Кикис, брат Алкея, оказался пригвожденным копьем к дверям палаты, где ранее заседал Совет Благородных. Так он и провисел там несколько часов в мучительной,
медленной агонии, пока жизнь не оставила его, Фаний погиб, сражаясь плечом к плечу с лучшими воинами Пирры, но под конец был сражен и разрублен на куски кровожадным стражем, хотя Мирсил и просил сохранить ему жизнь. Голову его вывесили на городских воротах, а растерзанное тело отослали в Усадьбу трех ветров для погребения. Но Алкей, Антименид и еще дюжина бойцов предпочли сдаться. Мы, находясь в это время в Пирре, увидели отряд митиленских воинов, скачущих к нашему дому. Мы знали, что они скачут за нами. Городской Совет Пирры не высказал протеста: он просто не осмелился. Слишком много горожан Пирры погибло в рядах разбитых мятежников.

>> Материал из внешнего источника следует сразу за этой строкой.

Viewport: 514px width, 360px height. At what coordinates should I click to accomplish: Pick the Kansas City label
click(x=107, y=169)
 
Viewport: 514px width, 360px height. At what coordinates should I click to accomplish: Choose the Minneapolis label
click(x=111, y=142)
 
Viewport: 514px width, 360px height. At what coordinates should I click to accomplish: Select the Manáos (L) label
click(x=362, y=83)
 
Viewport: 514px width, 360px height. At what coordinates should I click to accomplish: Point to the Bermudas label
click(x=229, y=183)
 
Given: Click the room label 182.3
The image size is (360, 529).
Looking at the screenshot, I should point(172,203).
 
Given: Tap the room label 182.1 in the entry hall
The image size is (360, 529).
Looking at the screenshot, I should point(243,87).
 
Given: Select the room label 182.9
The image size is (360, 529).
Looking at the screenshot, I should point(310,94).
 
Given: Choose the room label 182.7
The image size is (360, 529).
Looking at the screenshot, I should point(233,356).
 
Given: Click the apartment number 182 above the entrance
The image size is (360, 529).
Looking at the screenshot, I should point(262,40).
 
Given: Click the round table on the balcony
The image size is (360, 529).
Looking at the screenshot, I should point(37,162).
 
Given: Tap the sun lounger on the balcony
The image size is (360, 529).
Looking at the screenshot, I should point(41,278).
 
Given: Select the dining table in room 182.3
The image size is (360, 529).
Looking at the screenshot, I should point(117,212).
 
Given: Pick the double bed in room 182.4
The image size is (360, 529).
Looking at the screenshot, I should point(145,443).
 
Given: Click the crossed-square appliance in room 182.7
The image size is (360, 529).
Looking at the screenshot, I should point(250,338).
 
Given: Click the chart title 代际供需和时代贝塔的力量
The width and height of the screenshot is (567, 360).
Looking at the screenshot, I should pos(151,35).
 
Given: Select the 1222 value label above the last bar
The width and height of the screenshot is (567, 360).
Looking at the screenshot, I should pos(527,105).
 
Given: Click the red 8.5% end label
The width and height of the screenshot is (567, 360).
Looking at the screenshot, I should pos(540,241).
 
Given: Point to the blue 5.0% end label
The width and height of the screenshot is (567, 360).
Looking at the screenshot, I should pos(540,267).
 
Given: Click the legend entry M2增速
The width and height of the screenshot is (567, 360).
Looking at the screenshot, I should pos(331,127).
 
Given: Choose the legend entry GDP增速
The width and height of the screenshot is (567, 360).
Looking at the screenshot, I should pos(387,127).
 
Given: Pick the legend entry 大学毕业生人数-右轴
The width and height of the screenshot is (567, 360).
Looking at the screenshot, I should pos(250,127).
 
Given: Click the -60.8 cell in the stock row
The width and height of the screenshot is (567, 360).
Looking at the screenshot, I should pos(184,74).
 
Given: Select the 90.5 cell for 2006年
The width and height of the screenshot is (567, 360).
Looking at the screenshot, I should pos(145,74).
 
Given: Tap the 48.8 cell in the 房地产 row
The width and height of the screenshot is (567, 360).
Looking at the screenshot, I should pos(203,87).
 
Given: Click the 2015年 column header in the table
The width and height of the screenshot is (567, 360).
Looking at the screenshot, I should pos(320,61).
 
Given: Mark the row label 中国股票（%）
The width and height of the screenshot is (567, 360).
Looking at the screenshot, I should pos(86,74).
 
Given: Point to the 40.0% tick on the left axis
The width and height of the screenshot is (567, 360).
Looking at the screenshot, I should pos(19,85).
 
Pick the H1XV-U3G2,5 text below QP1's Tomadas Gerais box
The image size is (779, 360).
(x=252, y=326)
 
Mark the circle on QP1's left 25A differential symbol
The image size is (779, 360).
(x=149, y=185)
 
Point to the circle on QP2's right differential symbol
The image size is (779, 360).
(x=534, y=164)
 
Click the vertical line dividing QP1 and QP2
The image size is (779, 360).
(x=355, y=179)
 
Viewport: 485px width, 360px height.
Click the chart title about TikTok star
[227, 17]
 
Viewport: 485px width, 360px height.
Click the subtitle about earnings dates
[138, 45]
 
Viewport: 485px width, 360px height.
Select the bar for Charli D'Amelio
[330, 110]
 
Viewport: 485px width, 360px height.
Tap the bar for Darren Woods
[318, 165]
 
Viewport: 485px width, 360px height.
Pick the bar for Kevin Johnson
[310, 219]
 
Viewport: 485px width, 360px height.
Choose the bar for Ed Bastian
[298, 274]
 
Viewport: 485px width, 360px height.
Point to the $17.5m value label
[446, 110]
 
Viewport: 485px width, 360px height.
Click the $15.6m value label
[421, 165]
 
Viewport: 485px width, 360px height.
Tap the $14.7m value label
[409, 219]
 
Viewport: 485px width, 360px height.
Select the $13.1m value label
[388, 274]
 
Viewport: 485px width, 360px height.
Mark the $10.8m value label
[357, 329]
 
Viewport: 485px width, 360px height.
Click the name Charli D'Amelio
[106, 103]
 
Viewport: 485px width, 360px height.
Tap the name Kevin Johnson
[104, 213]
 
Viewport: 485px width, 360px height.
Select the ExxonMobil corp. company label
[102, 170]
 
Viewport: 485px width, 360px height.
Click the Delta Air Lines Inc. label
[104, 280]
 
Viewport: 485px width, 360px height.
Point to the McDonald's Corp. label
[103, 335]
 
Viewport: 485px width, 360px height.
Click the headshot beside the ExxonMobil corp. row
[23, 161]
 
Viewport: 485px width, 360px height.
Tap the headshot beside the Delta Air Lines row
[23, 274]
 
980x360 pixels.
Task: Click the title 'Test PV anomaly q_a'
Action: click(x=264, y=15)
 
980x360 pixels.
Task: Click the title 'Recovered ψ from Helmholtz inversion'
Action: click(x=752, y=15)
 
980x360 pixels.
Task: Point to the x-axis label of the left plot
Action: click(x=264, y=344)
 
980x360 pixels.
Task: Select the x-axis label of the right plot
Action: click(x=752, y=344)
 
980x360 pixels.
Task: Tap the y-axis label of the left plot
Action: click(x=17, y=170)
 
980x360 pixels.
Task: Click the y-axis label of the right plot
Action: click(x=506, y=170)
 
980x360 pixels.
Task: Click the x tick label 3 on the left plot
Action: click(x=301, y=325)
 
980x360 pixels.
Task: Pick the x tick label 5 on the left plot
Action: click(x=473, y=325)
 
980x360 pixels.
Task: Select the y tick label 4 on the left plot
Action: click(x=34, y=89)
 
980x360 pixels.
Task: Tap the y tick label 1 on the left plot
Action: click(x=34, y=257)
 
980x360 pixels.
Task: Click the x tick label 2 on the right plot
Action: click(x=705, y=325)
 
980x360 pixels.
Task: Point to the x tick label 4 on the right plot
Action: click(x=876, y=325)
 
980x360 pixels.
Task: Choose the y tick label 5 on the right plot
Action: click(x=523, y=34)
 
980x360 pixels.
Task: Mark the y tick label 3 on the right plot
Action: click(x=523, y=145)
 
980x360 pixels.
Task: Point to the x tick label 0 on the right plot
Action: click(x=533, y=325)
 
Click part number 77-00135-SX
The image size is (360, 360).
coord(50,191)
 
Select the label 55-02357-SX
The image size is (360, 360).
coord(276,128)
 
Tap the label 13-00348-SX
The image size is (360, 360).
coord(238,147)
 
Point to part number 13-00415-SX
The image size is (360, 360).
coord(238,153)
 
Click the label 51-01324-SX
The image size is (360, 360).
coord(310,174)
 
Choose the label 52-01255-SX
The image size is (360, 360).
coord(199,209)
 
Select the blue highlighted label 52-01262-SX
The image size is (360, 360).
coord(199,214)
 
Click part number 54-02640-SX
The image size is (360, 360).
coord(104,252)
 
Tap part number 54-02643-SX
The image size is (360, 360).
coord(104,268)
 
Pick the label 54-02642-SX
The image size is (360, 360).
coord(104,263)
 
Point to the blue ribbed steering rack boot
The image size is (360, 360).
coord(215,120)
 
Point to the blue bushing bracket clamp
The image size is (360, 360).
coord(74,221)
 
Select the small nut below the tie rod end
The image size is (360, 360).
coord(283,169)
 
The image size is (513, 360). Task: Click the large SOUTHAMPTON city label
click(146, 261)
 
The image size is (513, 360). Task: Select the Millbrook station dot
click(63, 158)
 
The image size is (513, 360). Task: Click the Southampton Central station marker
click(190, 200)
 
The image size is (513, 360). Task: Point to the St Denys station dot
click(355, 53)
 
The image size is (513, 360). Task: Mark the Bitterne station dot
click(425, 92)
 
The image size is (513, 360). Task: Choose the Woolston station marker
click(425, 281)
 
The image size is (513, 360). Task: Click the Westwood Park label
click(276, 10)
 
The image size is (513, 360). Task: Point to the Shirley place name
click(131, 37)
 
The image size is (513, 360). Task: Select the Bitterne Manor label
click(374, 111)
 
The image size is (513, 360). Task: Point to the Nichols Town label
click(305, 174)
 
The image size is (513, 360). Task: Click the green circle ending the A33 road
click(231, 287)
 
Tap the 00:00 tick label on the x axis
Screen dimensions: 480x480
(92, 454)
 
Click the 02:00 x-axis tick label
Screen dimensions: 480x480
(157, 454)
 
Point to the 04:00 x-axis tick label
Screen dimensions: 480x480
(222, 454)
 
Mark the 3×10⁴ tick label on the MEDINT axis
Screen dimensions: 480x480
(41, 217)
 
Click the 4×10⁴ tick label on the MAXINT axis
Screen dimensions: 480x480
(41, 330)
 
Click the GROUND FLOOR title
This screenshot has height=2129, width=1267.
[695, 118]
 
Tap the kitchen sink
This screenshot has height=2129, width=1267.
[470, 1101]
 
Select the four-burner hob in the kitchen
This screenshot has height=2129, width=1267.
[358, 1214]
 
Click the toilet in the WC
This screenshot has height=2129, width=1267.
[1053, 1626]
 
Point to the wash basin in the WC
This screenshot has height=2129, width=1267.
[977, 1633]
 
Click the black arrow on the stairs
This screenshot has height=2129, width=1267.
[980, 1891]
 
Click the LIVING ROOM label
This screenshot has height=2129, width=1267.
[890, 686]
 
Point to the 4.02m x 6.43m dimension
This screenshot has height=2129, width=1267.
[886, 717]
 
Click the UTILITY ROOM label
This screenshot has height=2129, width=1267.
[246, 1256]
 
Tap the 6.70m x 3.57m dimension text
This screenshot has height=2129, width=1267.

Так была упущена наша последняя возможность.
Глава восьмая
…Ничто не изменилось в нашем доме. Такое впечатление, будто я вовсе не покидала Митилены. Когда я переступила порог, завернутая в темно-синий дорожный плащ — я так боюсь холодных осенних ветров! — Сци-лакс отдал мне все тот же полупоклон, как всегда бывало после моей дневной прогулки. Аполлон поворочался, прокашлялся и снова свернулся калачиком — спать. Привратник и сторожевой пес составляли вместе нелепую, смешную пару; но в мое-то отсутствие что им было охранять? Я замешкалась, стоя в прихожей, словно бы ища чего-то. Дом был теплым и хорошо проветренным. В том конце, где располагалась кухня, я услышала голоса и почуяла — среди привычных запахов пчелиного воска, сухой липы и лаванды — тонкий, нежный аромат поспевающего на огне тушеного мяса, приправленного травами.